__Extract provided__:
>> start
I don’t think I’m quite alone in my delight in nighttime canine company; my neighbors have told me that they had to purchase a larger bed to accomodate their three dogs, and that often they have to carefully and quietly squeeze into a tight spot between two snoring bodies, just barely able to pull the blankets up enough for cover.

Evidently this practice is all too common: according to Pawprints and Purrs, Inc:, ” The deeper the sleep the heavier the dog. Most people who sleep with dogs develop spinal deformities rather than rent the heavy equipment necessary to move their snoring canines to a more appropriate part of the bed.” I can relate. Tossing and turning is just not an option, and forget about stretching out. But there is simply nothing like a dog in your bed to make things all right: one curled up against the back of your knees, another nestled in the crook of your arm, and a cat draped across your neck. The soft pressure against you makes you feel alive, supported, if not just a little bit smelly. And let’s face it, all dogs make smells. Some dogs are gassier than others; it’s just my observation that short-haired dogs seem to emit more frequent and more noxious smells than their long-haired cousins (or perhaps the extra fur just provides a better smoke screen).
>> end
(Entries from a collection)
>> start
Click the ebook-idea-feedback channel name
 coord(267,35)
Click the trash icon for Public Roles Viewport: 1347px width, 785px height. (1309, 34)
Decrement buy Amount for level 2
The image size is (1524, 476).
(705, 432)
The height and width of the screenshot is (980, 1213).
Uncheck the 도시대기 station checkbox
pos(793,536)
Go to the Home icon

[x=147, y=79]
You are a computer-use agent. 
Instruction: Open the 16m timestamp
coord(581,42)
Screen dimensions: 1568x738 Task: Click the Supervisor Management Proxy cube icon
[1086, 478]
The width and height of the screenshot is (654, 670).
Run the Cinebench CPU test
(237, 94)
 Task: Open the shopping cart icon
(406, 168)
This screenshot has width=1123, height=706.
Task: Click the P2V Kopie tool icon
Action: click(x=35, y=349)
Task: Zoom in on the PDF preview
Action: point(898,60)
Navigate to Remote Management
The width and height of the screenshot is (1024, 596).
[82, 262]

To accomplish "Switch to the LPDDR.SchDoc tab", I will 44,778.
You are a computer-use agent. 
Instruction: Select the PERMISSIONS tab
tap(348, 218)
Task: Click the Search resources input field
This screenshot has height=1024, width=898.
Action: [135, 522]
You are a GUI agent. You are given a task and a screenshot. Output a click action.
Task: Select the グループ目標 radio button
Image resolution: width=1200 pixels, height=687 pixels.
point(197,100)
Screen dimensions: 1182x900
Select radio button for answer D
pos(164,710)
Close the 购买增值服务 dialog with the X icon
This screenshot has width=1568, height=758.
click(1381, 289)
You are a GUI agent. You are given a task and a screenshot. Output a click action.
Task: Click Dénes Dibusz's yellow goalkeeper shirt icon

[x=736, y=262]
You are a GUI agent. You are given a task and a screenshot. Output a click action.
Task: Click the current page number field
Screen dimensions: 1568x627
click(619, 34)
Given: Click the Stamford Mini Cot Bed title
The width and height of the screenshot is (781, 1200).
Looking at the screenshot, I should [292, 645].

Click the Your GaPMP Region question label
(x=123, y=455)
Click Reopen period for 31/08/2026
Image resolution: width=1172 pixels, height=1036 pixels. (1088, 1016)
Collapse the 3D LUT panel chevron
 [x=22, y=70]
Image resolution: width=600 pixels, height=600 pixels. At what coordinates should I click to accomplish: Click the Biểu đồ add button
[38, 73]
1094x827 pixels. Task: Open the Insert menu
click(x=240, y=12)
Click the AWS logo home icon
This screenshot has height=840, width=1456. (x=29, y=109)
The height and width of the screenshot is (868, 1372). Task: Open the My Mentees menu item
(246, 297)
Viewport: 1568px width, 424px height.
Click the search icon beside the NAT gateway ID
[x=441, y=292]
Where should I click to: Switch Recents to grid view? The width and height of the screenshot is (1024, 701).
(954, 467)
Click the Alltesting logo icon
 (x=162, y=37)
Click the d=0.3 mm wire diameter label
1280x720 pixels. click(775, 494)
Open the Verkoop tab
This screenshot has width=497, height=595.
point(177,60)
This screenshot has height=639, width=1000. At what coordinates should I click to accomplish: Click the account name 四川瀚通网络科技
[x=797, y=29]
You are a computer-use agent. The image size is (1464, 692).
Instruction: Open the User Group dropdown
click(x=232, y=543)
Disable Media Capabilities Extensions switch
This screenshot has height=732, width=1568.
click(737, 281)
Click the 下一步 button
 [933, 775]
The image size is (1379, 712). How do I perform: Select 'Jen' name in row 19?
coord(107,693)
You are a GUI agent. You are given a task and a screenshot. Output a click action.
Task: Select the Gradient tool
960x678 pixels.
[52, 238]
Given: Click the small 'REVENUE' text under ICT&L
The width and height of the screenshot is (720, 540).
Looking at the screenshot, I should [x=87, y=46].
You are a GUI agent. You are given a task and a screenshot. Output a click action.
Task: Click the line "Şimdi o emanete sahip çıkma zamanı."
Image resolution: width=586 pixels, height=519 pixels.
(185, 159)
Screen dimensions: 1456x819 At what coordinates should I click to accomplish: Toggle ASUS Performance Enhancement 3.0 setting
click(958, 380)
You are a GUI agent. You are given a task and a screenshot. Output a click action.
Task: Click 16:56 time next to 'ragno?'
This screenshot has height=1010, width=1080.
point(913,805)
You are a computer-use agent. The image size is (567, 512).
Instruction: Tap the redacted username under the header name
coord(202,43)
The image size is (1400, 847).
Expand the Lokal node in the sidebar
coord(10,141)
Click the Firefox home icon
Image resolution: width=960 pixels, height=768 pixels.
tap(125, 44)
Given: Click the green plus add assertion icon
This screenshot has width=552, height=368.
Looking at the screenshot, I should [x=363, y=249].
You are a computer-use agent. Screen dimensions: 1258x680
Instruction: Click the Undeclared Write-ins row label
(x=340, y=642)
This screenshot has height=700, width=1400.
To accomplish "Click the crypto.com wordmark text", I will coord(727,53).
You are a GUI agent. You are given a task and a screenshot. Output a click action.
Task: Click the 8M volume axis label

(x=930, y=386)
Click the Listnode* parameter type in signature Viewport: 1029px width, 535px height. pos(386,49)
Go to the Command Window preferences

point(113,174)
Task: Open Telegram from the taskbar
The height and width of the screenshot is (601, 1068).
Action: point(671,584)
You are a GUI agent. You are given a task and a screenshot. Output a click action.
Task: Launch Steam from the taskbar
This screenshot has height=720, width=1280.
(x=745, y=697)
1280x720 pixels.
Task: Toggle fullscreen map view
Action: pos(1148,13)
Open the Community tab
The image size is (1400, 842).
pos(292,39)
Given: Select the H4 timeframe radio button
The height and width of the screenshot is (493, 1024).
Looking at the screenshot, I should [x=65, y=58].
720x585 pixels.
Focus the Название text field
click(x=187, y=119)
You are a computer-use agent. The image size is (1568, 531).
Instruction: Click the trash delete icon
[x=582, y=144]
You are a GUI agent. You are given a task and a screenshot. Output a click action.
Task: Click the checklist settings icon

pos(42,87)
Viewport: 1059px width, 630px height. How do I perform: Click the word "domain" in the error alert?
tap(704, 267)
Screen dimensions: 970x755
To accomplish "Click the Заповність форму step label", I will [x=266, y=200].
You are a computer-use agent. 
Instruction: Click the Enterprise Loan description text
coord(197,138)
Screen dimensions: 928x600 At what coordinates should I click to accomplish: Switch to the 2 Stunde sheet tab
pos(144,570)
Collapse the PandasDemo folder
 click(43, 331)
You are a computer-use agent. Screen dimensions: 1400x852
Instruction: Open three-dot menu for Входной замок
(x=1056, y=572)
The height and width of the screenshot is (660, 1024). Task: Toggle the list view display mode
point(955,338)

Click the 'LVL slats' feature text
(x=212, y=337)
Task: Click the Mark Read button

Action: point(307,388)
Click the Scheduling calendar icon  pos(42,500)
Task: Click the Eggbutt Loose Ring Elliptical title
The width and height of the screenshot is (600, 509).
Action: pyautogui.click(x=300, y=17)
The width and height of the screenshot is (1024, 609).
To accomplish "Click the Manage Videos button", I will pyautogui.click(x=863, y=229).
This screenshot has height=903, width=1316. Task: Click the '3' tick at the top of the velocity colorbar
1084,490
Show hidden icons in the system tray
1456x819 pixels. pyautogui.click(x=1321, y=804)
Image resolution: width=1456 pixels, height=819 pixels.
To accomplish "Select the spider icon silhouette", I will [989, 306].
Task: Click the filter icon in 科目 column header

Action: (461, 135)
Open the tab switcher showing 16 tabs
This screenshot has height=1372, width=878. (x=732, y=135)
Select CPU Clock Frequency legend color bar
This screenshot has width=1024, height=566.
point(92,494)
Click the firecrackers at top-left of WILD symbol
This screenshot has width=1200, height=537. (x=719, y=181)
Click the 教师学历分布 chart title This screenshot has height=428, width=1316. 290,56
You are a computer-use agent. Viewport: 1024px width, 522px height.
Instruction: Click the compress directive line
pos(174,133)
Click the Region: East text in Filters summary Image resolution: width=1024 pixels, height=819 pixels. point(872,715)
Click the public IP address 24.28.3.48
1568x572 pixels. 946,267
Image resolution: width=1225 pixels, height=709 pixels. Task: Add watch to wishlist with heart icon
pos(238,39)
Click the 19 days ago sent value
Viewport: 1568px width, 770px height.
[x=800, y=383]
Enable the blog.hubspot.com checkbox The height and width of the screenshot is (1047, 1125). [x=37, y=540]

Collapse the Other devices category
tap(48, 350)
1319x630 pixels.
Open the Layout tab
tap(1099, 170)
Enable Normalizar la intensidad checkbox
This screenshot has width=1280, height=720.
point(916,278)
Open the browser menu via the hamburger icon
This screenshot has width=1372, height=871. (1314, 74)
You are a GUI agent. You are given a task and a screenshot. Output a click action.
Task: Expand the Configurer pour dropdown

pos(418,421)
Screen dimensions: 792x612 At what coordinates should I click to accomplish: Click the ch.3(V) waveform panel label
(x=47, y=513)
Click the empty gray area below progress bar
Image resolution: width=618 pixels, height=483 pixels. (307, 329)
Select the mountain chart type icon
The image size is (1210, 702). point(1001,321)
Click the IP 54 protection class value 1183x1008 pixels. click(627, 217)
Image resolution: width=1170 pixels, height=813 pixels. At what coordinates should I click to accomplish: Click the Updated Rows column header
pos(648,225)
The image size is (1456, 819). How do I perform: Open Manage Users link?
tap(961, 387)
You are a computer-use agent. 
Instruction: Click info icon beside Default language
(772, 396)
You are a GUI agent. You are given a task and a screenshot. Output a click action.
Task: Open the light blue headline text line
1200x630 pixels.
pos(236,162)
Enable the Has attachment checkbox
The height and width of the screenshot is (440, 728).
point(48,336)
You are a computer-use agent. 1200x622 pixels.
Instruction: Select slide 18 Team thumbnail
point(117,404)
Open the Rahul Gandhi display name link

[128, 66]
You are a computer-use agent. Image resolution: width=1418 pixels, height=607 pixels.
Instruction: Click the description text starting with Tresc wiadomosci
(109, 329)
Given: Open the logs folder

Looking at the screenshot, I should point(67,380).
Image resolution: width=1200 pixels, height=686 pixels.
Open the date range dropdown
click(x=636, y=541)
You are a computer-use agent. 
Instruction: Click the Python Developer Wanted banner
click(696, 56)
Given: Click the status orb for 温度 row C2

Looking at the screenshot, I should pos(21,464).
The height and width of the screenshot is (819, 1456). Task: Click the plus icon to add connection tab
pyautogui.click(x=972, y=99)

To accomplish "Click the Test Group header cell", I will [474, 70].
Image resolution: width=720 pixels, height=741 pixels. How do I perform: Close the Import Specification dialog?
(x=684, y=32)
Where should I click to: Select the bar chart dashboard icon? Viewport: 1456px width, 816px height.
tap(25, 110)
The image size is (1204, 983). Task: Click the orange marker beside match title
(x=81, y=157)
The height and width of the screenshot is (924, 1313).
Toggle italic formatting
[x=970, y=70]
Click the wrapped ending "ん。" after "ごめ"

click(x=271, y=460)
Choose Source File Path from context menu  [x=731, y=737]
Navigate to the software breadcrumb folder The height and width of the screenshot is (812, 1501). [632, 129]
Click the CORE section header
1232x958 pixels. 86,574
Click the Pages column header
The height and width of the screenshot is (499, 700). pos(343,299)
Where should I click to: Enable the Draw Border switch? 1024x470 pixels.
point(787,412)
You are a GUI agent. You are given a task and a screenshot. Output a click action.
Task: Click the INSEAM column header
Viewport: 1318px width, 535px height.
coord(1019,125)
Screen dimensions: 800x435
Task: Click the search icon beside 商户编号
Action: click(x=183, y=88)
>> end
__Written exercise 1__:
In the passage on sleeping with dogs, copy the part that opens with the words containing "I don’t think" and closes with "enough for cover.", replacing "neighbors" with "friends".
__Written exercise 2__:
Answer these from the passage on sleeping with dogs:
(a) How many dogs do the writer's neighbors share their bed with?
(b) According to Pawprints and Purrs, Inc., what do most people who sleep with dogs develop?
(c) Which dogs does the writer observe to emit more frequent and more noxious smells?
__Written exercise 3__:
Sum up the passage on sleeping with dogs in two sentences.
The data is separate material that stands apart from the passage.

__Full output 1__:
I don’t think I’m quite alone in my delight in nighttime canine company; my friends have told me that they had to purchase a larger bed to accomodate their three dogs, and that often they have to carefully and quietly squeeze into a tight spot between two snoring bodies, just barely able to pull the blankets up enough for cover.

__Full output 2__:
(a) Three.
(b) Spinal deformities.
(c) Short-haired dogs.

__Full output 3__:
The writer enjoys sharing a bed with pets, as do neighbors who bought a larger bed for their three dogs, even though this leaves little room to toss, turn or stretch out. Still, the writer finds nothing like dogs in bed to make things all right, though all dogs make smells, and short-haired ones seem to make more than long-haired ones.